Mexico, 6 août 2008 - Accroître la pression sur les consommateurs de drogues en les harcelant ou les incarcérant ne fait pas baisser la consommation de ces substances, mais cela aggrave en revanche le risque d’infection au VIH   parmi ce groupe vulnérable, ont averti plusieurs intervenants lors de la XVII Conférence internationale sur le sida  , au Mexique.

A l’exception de l’Afrique, où la transmission du VIH   se fait essentiellement par voie sexuelle, ailleurs dans le monde, « près d’un tiers des cas d’infections au VIH   est dû au partage de seringues usagées », a dit Daniel Wolfe, en charge du programme de réduction de la vulnérabilité à l’Open society initiative, lors d’une session consacrée aux questions de drogue, détention et VIH  , le 5 août.

En Russie, 83 pour cent des cas d’infection au VIH   ont été enregistrés parmi les consommateurs de drogues injectables (IDU en anglais).
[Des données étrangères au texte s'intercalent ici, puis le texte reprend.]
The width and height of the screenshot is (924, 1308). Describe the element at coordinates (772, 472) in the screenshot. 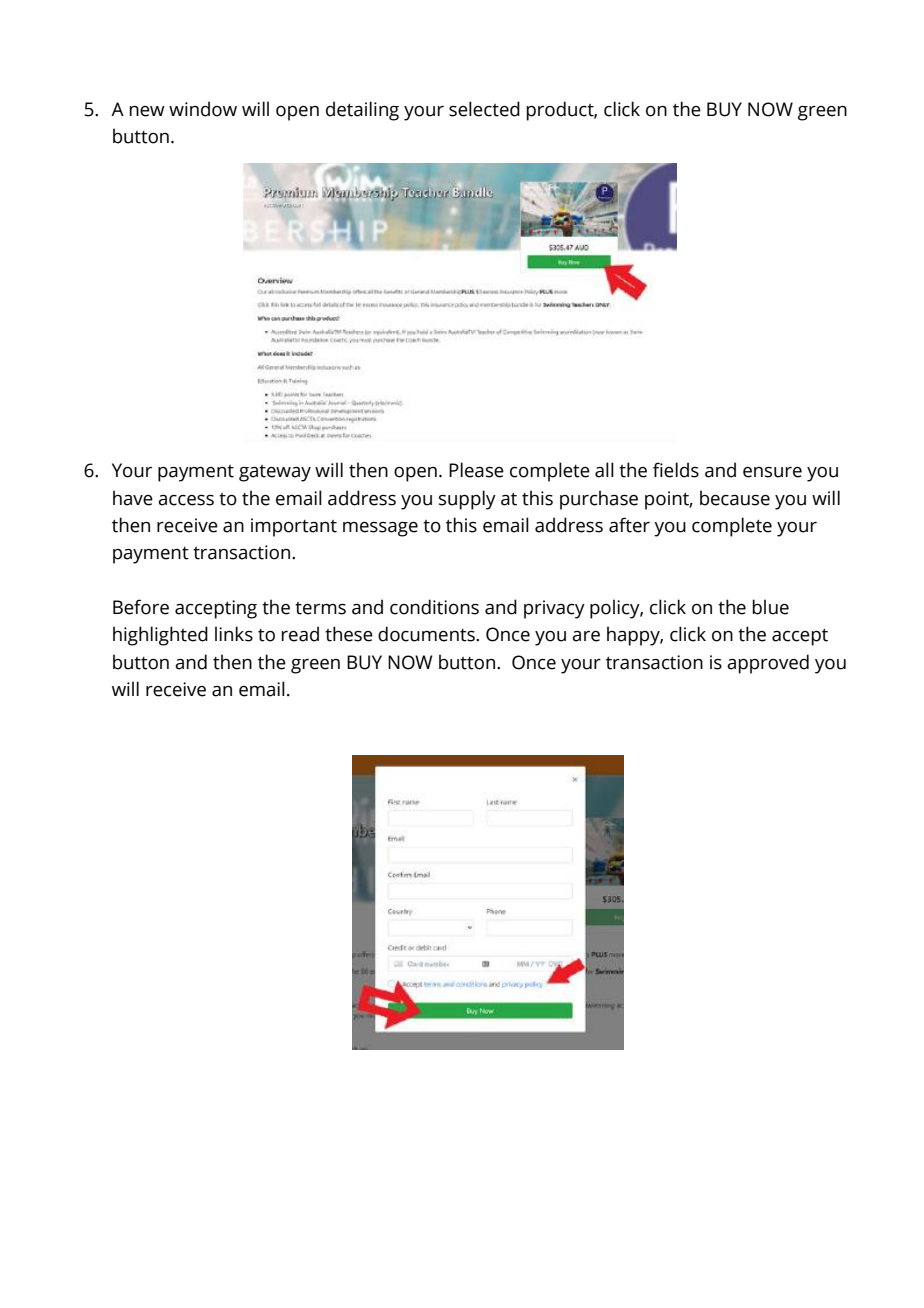

I see `ensure` at that location.
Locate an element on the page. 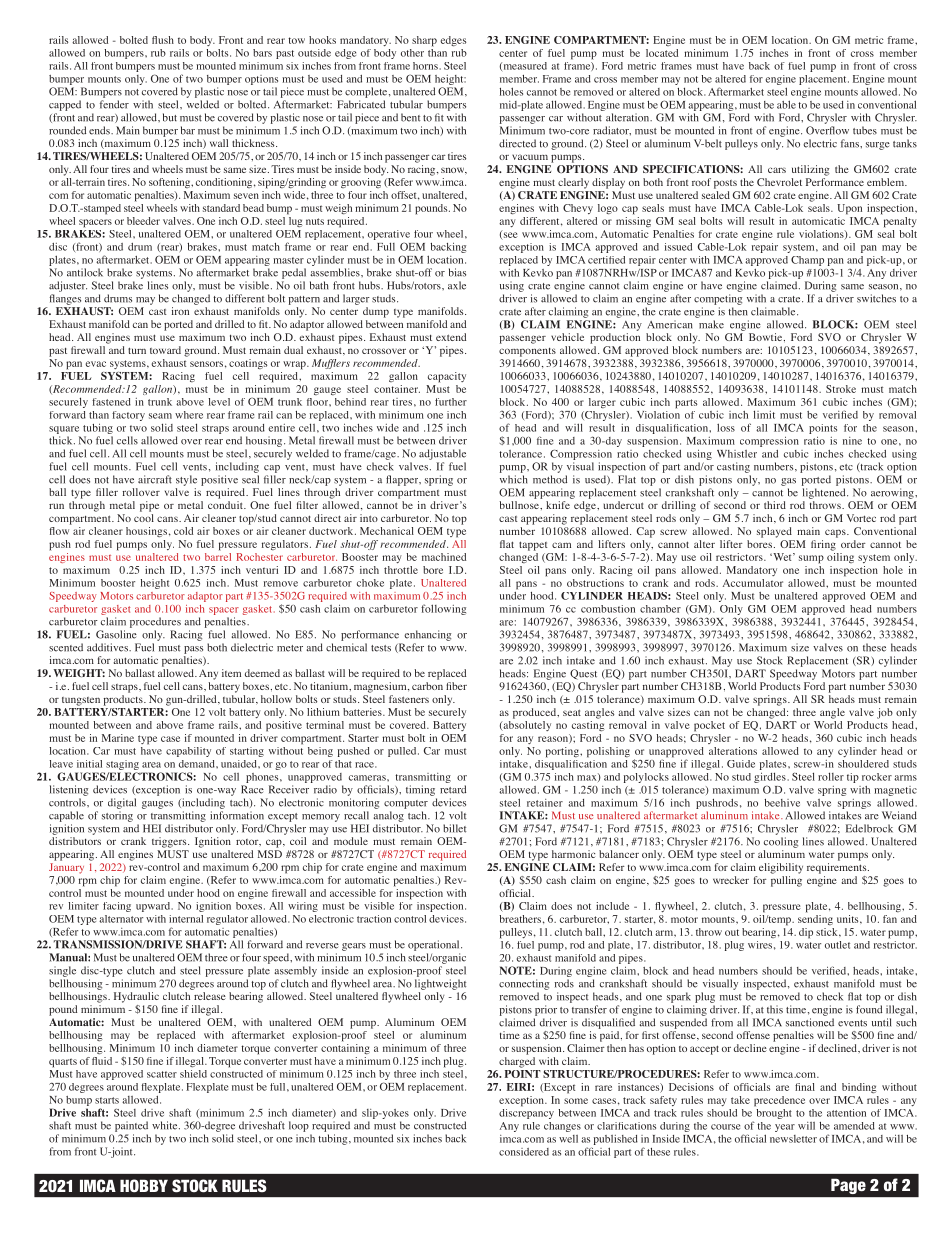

En Ukraine, cette proportion est de 62 pour cent et au Vietnam de 52 pour cent, a ajouté M. Wolfe au cours de cette conférence, qui réunit du 3 au 8 août quelque 22 000 délégués du monde entier à Mexico, la capitale mexicaine.

Face au problème de la drogue, la réponse des gouvernements est souvent la répression et l’incarcération, a dit Samuel Friedman, auteur de plusieurs études sur le lien entre consommation de drogue et VIH   , « partant du principe que quand on punit quelqu’un pour son comportement, on réduit ce comportement ».

Or plusieurs études prouvent que les arrestations massives d’IDU ou le harcèlement policier dont ils font l’objet n’ont aucun effet sur la consommation, mais en revanche privent ceux qui en ont besoin de soins et de moyens de prévention du VIH  .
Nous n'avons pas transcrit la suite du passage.